(Exercise input Opens)

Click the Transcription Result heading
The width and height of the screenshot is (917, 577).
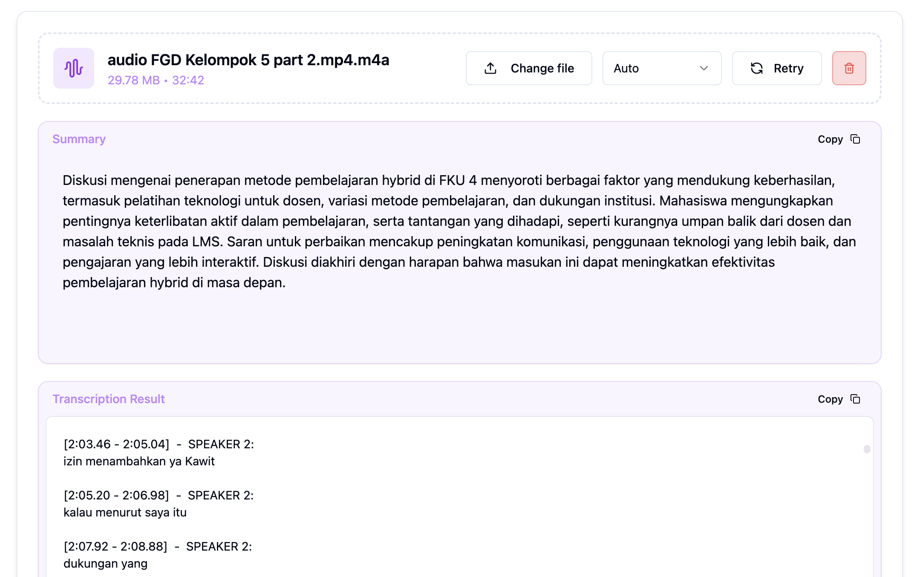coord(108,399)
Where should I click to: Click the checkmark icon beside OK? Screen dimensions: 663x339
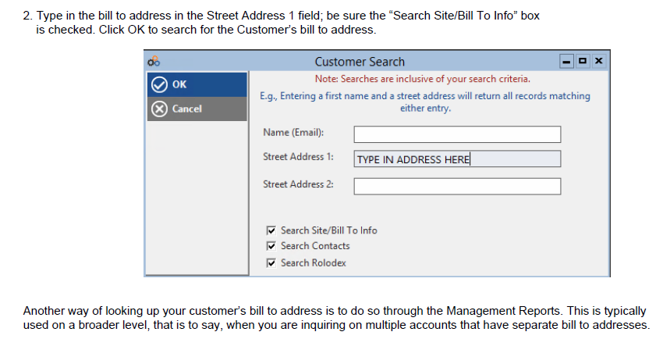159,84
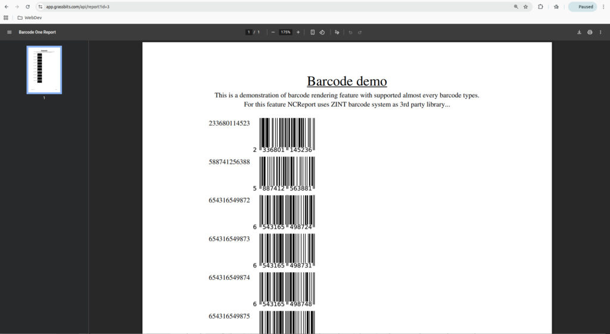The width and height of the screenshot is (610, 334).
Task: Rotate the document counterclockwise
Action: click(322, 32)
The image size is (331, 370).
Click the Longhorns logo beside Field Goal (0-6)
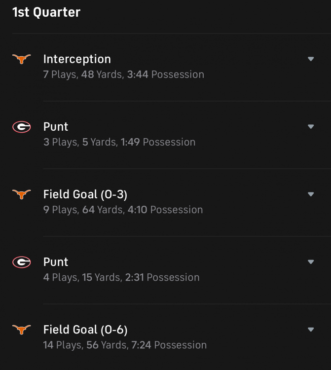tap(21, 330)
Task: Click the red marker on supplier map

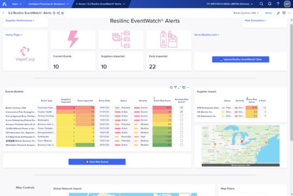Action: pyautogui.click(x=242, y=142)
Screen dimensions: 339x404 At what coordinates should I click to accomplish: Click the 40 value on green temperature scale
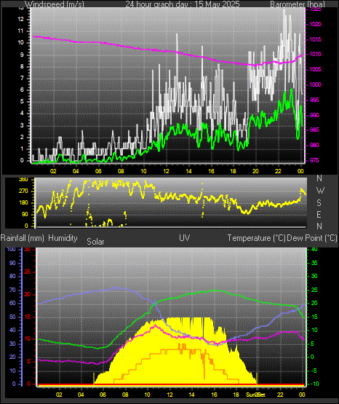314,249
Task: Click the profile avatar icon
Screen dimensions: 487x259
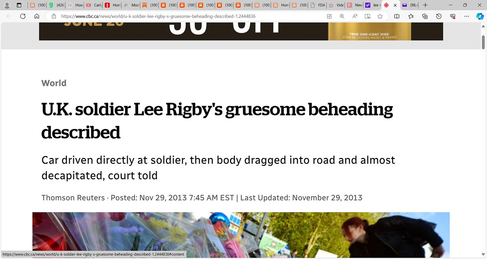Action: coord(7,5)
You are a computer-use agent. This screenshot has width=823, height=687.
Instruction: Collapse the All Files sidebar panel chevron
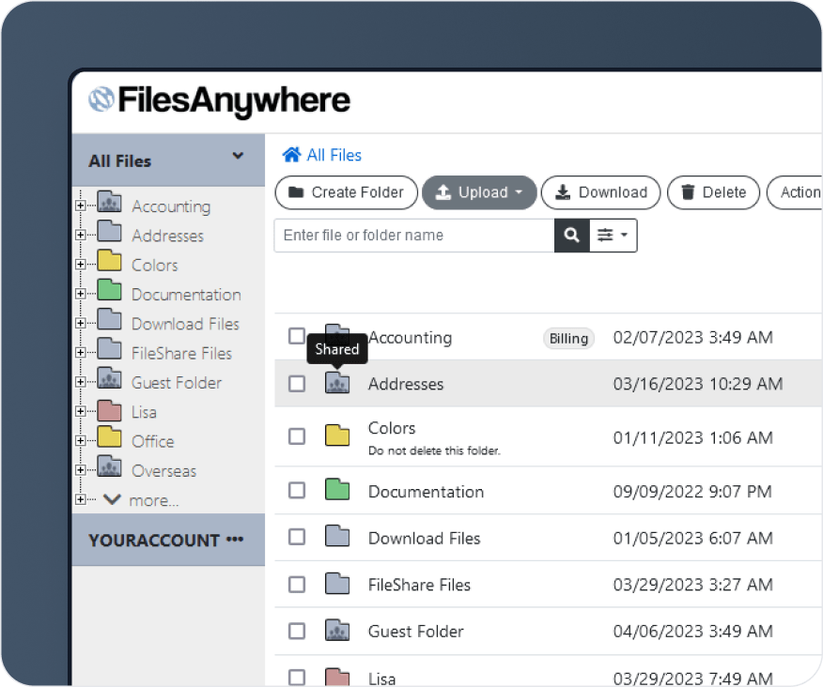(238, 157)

(Exercise input Closes)
(Exercise input Opens)

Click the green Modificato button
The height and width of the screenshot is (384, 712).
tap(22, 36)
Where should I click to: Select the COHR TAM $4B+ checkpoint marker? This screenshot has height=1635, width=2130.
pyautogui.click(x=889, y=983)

(Exercise input Closes)

▶ [Assignment]
Among the lines above, the one with "The image size is (331, 370)." opens the part to repeat and the one with "You are a computer-use" closes it; repeat only that part exactly, with no pictures.

▶ [Finished task]
The image size is (331, 370).
Click the Longhorns logo beside Field Goal (0-6)
tap(21, 330)
Task: Click the red marker on supplier map

Action: pyautogui.click(x=242, y=142)
Screen dimensions: 339x404 At what coordinates should I click to accomplish: Click the 40 value on green temperature scale
314,249
Task: Click the profile avatar icon
Screen dimensions: 487x259
Action: coord(7,5)
You are a computer-use agent. This screenshot has width=823, height=687.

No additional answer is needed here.